Командир корабля сказал мне:
— Высадка через шесть часов. Мы высадим вас не
— Но я же…
— Не волнуйтесь. Вам делать ничего не нужно. Абсолютно ничего. Сядете в кресло, а потом, когда люк откроется, выйдете. Мы вернемся за вами через полгода.
— А если…
Командир корабля улыбнулся:
— Юра, — сказал он, — простите меня за фамильярность, но я почему-то захотел назвать вас Юрой. В нашем деле столько «если», что мы их даже не считаем. Мы их выносим за скобки. В конце концов, мы не на галерах с рабами, прикованными к веслам. Мы сами выбрали свою профессию. И вы, Юра, сами согласились на свою миссию. И забудьте поэтому слово «если». Не считайте их, а то у вас больше ни на что не останется времени.
— Слушаюсь, товарищ командир, — сказал я.
— А сейчас маленькая традиционная церемония. Пройдем в кают-компанию.
В кают-компании собрались все члены экипажа и экспедиции, которая следовала дальше. Капитан поставил меня в центре, и все стояли молча и смотрели на меня, словно заряжали человеческим теплом. Я готов был поклясться, что они переливали в меня свою энергию. Мне стало жарко, сердце билось сильно. А потом они подняли меня на вытянутых руках и так держали, и у меня предательски пощипывало горло и затуманивались глаза. И гордо мне было на душе и томительно.
Они медленно опустили меня на пол, и каждый пожал мне руку.
Через шесть часов я уже выходил из спускаемого аппарата.
Я читал в отчете экспедиции о том, что на Элинии преобладают желтовато-оранжевые тона. Я видел пленки. Но одно дело читать и смотреть снимки, другое — самому очутиться вдруг в оранжевом мире.
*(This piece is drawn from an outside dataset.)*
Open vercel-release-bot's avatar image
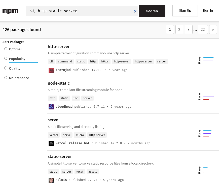pos(51,143)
И почва под моими ногами была буровато-коричнево-оранжевого цвета, оранжевой была растительность, оранжевыми были облака, блиставшие в бледно-голубом, словно выцветшем небе. На какое-то краткое мгновение память вдруг извлекла из самых своих глубин детский рисунок, что века назад я нарисовал при поступлении в Кустодиевку. Там тоже были космонавты на фоне оранжевой планеты. Совпадение? Или провидение детского ума?
Но то был старый рисунок, а тут надо было как-то реагировать на новый оранжевый мир. Уже не на бумаге: Уже не подвластный моим карандашам и кисточкам.
Оранжево светились глаза эллов, медленно подходивших к спускаемому аппарату. И их я видел на голограммах, снятых Трофимовым. Но какие фотографии могли передать острое чувство нереальности, нахлынувшее на меня при виде этих высоких трехглазых существ, медленно шедших ко мне с широко раскрытыми, словно для объятий, руками. Они шли медленно и молча. Казалось, они плыли над оранжевой своей землей в тихом танце.
И это беззвучное скольжение трехглазых существ, раскрывавших навстречу мне объятия, вдруг наполнило меня твердой уверенностью, что я сплю. Сейчас я открою глаза, и легкие движения век заставят мгновенно исчезнуть этот выдуманный оранжевый мир. Подскочат ко мне Путти и Чапа, ревниво зашипит Тигр, и кухонный автомат проскрипит своим несмазанным голосом: завтрак готов. И я начну ежеутреннее маленькое сражение со все еще сонными своими мышцами…
Эти земные воспоминания были столь плотны, ощутимы, что я непроизвольно закрыл и открыл глаза, почти уверенный, что окажусь дома. Даже не почти. На какое-то короткое мгновение я был уверен, что смою оранжевый мир движением век. Но он не исчез.